The IEEE singles has $1$ bit for sign, $8$ bits for exponent and $24$ bits for significand precision ($23$ bits explicitly stored).

In IEEE, when you carry out some computation, you are suppose to compute the result in higher precision internally and then round the number to nearest representable bit. Adding a number greater than half the LSB of the significand precision will cause the result rounded up, less than half the LSB will be rounded down. If the number is exactly half the LSB, the default is round to even. For our purposes, we don't know whether it will round up or down for this particular case.
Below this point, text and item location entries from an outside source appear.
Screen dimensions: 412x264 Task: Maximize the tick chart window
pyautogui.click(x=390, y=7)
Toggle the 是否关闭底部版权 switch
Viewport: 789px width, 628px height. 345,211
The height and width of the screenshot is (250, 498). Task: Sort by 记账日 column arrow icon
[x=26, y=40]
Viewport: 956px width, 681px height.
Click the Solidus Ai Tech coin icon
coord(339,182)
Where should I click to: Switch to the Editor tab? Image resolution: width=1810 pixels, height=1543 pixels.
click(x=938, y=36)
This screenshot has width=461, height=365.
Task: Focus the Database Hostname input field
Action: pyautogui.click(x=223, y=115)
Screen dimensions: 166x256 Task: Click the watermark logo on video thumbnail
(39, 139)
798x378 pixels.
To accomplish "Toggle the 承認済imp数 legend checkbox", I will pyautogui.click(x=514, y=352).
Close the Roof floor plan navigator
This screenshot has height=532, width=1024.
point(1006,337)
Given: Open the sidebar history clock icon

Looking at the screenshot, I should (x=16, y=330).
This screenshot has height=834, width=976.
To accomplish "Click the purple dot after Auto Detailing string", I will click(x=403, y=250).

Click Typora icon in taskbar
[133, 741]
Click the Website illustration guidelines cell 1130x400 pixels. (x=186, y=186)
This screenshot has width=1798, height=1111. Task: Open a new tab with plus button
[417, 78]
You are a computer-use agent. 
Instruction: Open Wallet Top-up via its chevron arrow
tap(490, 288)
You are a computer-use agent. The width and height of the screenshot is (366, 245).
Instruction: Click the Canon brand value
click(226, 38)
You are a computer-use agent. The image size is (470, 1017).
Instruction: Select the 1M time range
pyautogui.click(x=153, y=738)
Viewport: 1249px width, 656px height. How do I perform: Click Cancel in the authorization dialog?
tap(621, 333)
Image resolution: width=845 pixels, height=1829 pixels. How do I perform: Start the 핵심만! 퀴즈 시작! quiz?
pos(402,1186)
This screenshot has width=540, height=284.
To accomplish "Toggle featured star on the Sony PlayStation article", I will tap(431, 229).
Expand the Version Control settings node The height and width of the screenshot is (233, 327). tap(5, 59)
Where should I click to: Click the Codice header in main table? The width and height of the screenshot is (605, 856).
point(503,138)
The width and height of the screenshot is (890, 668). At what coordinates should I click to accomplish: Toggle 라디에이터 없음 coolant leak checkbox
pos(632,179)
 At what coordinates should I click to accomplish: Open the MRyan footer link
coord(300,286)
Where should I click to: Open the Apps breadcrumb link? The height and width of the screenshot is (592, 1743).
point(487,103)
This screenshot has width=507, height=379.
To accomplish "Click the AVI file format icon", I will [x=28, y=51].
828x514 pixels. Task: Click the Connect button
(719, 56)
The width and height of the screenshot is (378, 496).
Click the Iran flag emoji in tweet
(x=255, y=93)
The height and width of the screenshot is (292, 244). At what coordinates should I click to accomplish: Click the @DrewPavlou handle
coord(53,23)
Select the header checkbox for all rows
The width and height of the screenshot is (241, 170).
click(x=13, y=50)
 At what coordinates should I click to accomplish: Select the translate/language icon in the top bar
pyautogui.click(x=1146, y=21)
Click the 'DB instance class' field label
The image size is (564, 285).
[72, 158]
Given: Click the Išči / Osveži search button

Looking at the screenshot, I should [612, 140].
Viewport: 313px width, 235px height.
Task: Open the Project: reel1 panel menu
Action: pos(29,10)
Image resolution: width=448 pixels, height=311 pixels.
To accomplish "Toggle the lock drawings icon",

When $N \approx 2^{21}$, $H_n \approx 15.1333$. This takes away $3$ bits from the significant precision. The LSB corresponds to $2^{-23+3} = 2^{-20}$. When $N = 2^{21}$ or $N = 2^{21}+1$, the $\frac{1}{N}$ will be small than half of the LSB and the sum terminates.

This matches what @lhf mentioned in comment.

By a similar argument, the IEEE doubles has $1$ bit for sign, $11$ bit for exponent and $53$ bits for significand precision ($52$ bits explicitly stored).

At $N \approx 2^{48}$, $H_n \approx 33.848$. This takes away $5$ bits from the significand precision. The LSB corresponds to $2^{-52+5} = 2^{-47}$. At either $N = 2^{48}$ or $N = 2^{48} + 1$, $\frac{1}{N}$ will be smaller than half of the LSB and the sum terminates. On my computer, the sum stop updating at $N = 2^{48} + 1$.